Use visualisation to imagine your adult self, offering you as a child the comfort, support, and the unmet needs they still hold. There are many resources online to guide you through inner child exercises.

2. Practice loving-kindness and self-compassion
These evidence-based exercises involve sending kind, affirming thoughts to yourself and others. Regular self-compassion practice helps rewire the inner critic and soften harsh self-judgement. Dr. Kristin Neff has some fantastic free resources on her website.

3. Focus on what you like about yourself
Create a list of qualities you appreciate about yourself. Include aspects such as your behaviours, personality traits, values, strengths, skills, and even physical features. You can also reflect on the compliments you’ve received over the years, or the ways you consistently show up for others.
Continue to add to this list over time. Revisit it when self-doubt creeps in.

4. Use positive self-affirmations
Write and repeat daily affirmations using “I” statements in the present tense, phrased as things you are but may struggle to recognise. Tie each statement to a positive outcome and an emotional anchor. Some examples are listed below, but this is your opportunity to get creative and craft affirmations that feel authentic to you.

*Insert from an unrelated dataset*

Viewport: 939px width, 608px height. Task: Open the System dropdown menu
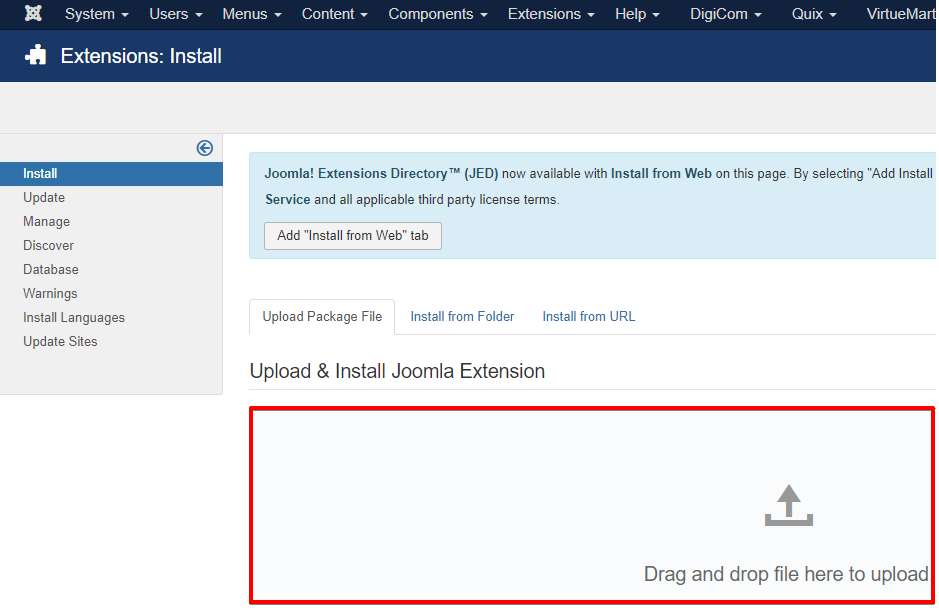(96, 14)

“I am a caring and supportive partner.”
“I am capable of achieving great things”
“I am worthy of receiving unconditional love and fully capable of loving others well.”
“I am creative, analytical, and insightful. My strengths are the reason my investors are impressed by my proposal.”

You don’t even need to fully believe these affirmations right away—repetition builds belief over time. Repeat the affirmations daily and write them in more than one place where you will see them often.

5. Keep a self-esteem journal
A self-esteem journal is a dedicated space to record small wins, affirmations, compliments received, and positive reflections. It’s especially helpful for those with low self-esteem who tend to experience a harsh inner critic or distorted self-beliefs. Regular journaling creates evidence to challenge those beliefs and reinforce a more balanced, compassionate self-view. If you’re looking for structure, there are many free templates available online to help you get started.

6. Try the Reflected Best Self Exercise
Ask colleagues, friends and family to share a story or moment where they saw you at your best. Encourage them to be specific about what you were doing and how it made a difference to them and others. Once you’ve gathered several stories—research suggests 30 is the ideal number—review them to identify recurring themes, values, and strengths. Then, distil these insights into a single, powerful sentence that captures your “Best Self Portrait.” This exercise is deeply affirming and can significantly enhance both self-esteem and self-awareness.

Self-esteem Assessment

The Rosenberg Self-Esteem Scale is a widely used, 10-item questionnaire designed to measure overall self-worth. It offers a quick snapshot of how positively or negatively you view yourself.

If you’re unsure whether you have low self-esteem, consider completing the scale as a starting point for reflection. Free versions are available online or you can download the version below to refer back to.

Please take some time to answer the questions below. The power of self-reflection lies in your willingness to be honest and vulnerable. The more openly you engage, the more insight and growth you’ll unlock.

  1. Where does your self-esteem sit on the spiral right now?
  2. Which of the common influences listed earlier may have shaped your self-esteem? Why?
  3. What situations, feedback, or internal thoughts tend to shift you down the self-esteem spiral?
  4. How is your current level of self-esteem influencing your leadership?
  5. If you’re a parent, hope to become one, or are a role model to a younger child—what commitments will you make to support healthy self-esteem in the next generation?